Stored entries:
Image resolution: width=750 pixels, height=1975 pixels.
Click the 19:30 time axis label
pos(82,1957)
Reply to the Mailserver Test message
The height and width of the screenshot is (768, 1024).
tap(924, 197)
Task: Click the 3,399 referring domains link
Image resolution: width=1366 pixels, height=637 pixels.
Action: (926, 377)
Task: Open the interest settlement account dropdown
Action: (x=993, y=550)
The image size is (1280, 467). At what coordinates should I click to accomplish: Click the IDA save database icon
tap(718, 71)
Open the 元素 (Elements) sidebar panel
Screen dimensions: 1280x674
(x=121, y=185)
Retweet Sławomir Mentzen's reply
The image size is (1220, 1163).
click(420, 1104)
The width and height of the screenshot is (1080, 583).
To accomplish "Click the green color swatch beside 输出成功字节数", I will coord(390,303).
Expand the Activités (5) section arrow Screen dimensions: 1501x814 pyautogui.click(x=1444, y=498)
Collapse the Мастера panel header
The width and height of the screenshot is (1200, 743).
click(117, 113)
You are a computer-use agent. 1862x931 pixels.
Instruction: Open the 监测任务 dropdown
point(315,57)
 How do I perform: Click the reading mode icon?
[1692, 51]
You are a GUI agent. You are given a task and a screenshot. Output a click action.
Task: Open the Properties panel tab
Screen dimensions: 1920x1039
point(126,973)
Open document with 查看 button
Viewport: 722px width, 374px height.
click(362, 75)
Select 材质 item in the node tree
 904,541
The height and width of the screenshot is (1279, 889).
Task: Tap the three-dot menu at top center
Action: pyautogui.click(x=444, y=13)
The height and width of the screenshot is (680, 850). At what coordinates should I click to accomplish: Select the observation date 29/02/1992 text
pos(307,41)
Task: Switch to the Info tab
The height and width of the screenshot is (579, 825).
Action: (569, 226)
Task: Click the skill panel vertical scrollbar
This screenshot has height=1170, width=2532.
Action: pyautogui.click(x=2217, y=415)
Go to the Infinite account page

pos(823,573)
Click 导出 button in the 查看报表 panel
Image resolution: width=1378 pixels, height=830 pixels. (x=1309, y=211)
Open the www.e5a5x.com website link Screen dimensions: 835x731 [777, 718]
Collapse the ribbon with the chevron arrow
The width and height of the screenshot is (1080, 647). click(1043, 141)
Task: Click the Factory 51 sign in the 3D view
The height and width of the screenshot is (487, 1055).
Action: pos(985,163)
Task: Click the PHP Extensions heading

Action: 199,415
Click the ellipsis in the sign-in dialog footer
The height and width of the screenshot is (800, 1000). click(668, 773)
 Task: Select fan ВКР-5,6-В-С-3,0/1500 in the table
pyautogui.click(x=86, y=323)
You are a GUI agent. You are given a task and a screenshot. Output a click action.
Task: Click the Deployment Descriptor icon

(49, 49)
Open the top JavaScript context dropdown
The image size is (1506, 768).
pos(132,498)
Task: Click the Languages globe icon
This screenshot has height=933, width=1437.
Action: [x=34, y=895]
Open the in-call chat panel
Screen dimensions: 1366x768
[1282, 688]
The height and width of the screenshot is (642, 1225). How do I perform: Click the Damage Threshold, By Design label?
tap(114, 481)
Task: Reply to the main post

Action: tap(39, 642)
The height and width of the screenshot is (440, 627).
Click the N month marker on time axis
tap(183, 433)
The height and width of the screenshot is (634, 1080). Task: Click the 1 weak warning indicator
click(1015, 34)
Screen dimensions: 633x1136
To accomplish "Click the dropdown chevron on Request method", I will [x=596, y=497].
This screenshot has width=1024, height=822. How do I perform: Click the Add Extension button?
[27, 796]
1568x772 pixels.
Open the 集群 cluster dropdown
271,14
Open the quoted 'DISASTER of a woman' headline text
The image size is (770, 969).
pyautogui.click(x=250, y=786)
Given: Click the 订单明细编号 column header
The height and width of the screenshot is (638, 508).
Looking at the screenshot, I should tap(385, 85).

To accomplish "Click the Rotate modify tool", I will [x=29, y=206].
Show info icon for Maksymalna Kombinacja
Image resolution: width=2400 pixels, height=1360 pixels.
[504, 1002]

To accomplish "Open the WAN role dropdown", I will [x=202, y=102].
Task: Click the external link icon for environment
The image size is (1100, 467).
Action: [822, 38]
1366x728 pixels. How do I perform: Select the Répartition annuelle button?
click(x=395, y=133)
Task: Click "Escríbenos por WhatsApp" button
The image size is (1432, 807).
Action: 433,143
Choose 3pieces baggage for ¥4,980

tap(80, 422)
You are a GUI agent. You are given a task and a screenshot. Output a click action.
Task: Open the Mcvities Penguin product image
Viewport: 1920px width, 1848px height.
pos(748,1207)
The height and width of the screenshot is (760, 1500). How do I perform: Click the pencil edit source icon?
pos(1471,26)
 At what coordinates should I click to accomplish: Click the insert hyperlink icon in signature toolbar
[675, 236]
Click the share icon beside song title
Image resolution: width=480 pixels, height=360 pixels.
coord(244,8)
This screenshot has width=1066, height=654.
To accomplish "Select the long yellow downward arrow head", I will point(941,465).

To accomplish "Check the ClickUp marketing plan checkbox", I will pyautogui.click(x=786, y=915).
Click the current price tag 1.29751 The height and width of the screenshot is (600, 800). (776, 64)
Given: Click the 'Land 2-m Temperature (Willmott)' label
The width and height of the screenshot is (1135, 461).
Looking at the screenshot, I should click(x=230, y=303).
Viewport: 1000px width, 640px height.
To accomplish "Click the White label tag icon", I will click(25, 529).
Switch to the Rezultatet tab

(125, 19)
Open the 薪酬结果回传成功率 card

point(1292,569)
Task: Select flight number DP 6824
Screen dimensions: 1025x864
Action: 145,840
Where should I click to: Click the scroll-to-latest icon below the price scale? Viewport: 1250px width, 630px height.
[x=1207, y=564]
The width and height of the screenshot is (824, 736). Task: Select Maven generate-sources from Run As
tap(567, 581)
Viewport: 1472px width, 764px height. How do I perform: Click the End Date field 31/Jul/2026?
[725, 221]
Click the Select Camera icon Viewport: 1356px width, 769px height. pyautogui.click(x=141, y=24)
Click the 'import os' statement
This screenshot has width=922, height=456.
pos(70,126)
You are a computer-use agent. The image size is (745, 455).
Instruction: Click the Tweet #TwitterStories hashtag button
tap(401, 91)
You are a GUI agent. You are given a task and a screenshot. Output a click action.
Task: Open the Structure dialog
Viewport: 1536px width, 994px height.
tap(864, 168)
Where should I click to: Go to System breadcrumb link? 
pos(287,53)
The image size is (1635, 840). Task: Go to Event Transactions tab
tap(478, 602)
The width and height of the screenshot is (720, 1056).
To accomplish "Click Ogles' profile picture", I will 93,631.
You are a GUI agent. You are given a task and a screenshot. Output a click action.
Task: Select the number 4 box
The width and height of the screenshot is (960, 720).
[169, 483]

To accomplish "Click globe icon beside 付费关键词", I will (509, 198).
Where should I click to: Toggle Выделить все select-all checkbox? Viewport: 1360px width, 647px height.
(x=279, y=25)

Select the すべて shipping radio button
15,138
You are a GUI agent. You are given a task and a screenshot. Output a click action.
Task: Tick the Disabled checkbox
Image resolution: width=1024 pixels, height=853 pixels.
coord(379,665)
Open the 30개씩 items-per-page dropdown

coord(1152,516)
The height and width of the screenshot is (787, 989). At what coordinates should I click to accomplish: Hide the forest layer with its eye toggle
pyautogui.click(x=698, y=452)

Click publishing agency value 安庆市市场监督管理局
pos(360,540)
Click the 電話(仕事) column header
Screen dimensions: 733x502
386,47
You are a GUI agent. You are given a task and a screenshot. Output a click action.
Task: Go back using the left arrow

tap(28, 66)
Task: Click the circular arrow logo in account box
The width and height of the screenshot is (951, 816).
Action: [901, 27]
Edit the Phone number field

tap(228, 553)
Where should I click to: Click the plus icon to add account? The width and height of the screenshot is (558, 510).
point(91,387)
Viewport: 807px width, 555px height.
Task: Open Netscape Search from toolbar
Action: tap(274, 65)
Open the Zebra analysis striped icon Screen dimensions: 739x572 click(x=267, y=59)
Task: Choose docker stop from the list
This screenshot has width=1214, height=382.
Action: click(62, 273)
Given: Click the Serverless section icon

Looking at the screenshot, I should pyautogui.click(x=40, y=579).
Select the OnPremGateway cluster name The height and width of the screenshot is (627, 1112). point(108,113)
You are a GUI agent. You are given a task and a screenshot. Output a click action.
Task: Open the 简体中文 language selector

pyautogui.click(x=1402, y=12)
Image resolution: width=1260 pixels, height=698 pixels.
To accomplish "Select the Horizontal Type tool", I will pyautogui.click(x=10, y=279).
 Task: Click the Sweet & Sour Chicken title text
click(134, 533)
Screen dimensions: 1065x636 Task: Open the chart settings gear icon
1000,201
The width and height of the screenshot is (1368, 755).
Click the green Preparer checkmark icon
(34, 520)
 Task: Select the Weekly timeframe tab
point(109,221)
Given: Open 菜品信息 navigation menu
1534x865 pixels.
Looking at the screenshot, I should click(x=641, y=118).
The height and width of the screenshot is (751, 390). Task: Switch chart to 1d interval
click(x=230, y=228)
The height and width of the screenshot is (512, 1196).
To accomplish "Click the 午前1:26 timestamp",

WORK INSTRUCTIONS: Using the entries above, give again exactly the lines from the line holding "Viewport: 1000px width, 640px height." through the line holding "The width and height of the screenshot is (720, 1056).". Include both end lines and nothing else.

TASK RESPONSE:
Viewport: 1000px width, 640px height.
To accomplish "Click the White label tag icon", I will click(25, 529).
Switch to the Rezultatet tab

(125, 19)
Open the 薪酬结果回传成功率 card

point(1292,569)
Task: Select flight number DP 6824
Screen dimensions: 1025x864
Action: 145,840
Where should I click to: Click the scroll-to-latest icon below the price scale? Viewport: 1250px width, 630px height.
[x=1207, y=564]
The width and height of the screenshot is (824, 736). Task: Select Maven generate-sources from Run As
tap(567, 581)
Viewport: 1472px width, 764px height. How do I perform: Click the End Date field 31/Jul/2026?
[725, 221]
Click the Select Camera icon Viewport: 1356px width, 769px height. pyautogui.click(x=141, y=24)
Click the 'import os' statement
This screenshot has width=922, height=456.
pos(70,126)
You are a computer-use agent. The image size is (745, 455).
Instruction: Click the Tweet #TwitterStories hashtag button
tap(401, 91)
You are a GUI agent. You are given a task and a screenshot. Output a click action.
Task: Open the Structure dialog
Viewport: 1536px width, 994px height.
tap(864, 168)
Where should I click to: Go to System breadcrumb link? 
pos(287,53)
The image size is (1635, 840). Task: Go to Event Transactions tab
tap(478, 602)
The width and height of the screenshot is (720, 1056).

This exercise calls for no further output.